Players can recruit anyone to their mob, from lowly peasants, slaves, beasts of burden and soldiers to legendary heroes like Leonidas, Heracles, Socrates and more. It features a fun pixelated style and its controls are almost Similar to Pikmin as you control your main character with one hand and the mob with the other.

A great feature of Ohklos is that every campaign is different, so in one run you could fight a set selection of gods and monsters and in another attempt it will be completely different. So you have plenty of reasons to try different mob and philosopher setups on each run. With gigantic boss fights and colossal creatures to face, Ohklos certainly caught my attention on the show floor.

Ohklos will be available on STEAM for PC, Mac and Linux in April this year.

 

I’ve said it before and I will say it again, PAX South never fails to impress, it’s a great show and I loved every stress-filled minute of it as I literally ran from developer to developer and networked my butt off trying to get those oh so important press contacts. It was a lot of hard work, but you know what, I would totally do it all over again given half the chance.
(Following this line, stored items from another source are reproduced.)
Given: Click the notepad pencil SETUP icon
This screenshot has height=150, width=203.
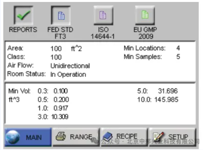Looking at the screenshot, I should (158, 136).
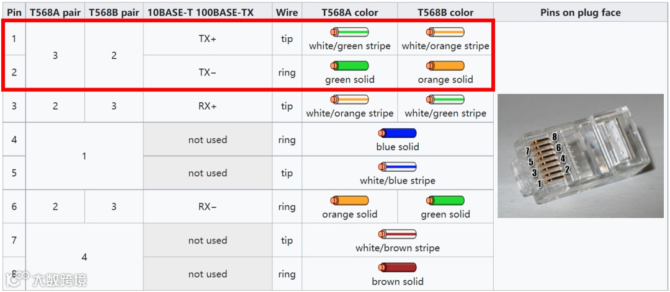Click the 'T568A color' column header

(349, 12)
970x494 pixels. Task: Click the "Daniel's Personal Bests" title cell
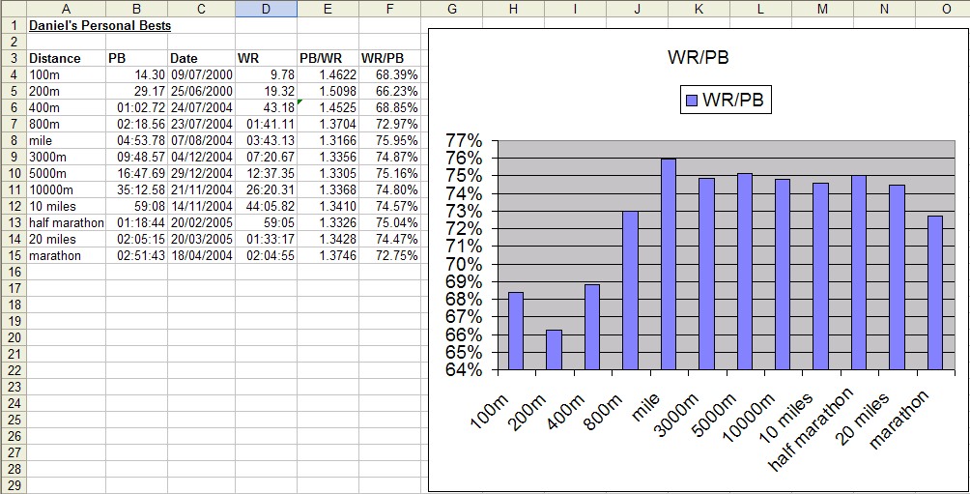coord(100,26)
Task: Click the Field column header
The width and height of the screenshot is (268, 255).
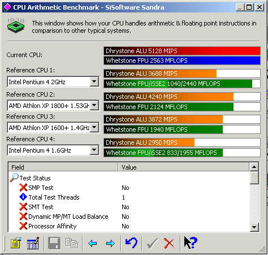Action: tap(63, 167)
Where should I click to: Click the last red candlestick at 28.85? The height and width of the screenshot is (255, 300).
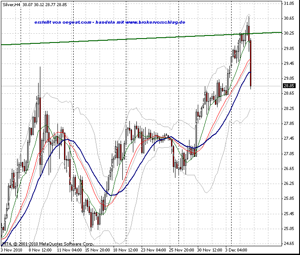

There are currently rumours floating around that PAX South could be the best place to be for Indie developers from now on and if that’s true it’s only going to get better as time goes on. There were some great games there, it’s a weekend I won’t be forgetting any time soon and I can’t wait to start planning for next year’s show.

But of course this is just part one of my PAX South adventures, stay tuned for the second part of my Indie Rodeo where I dive even deeper into the pool of indie titles that were on show this year at PAX South.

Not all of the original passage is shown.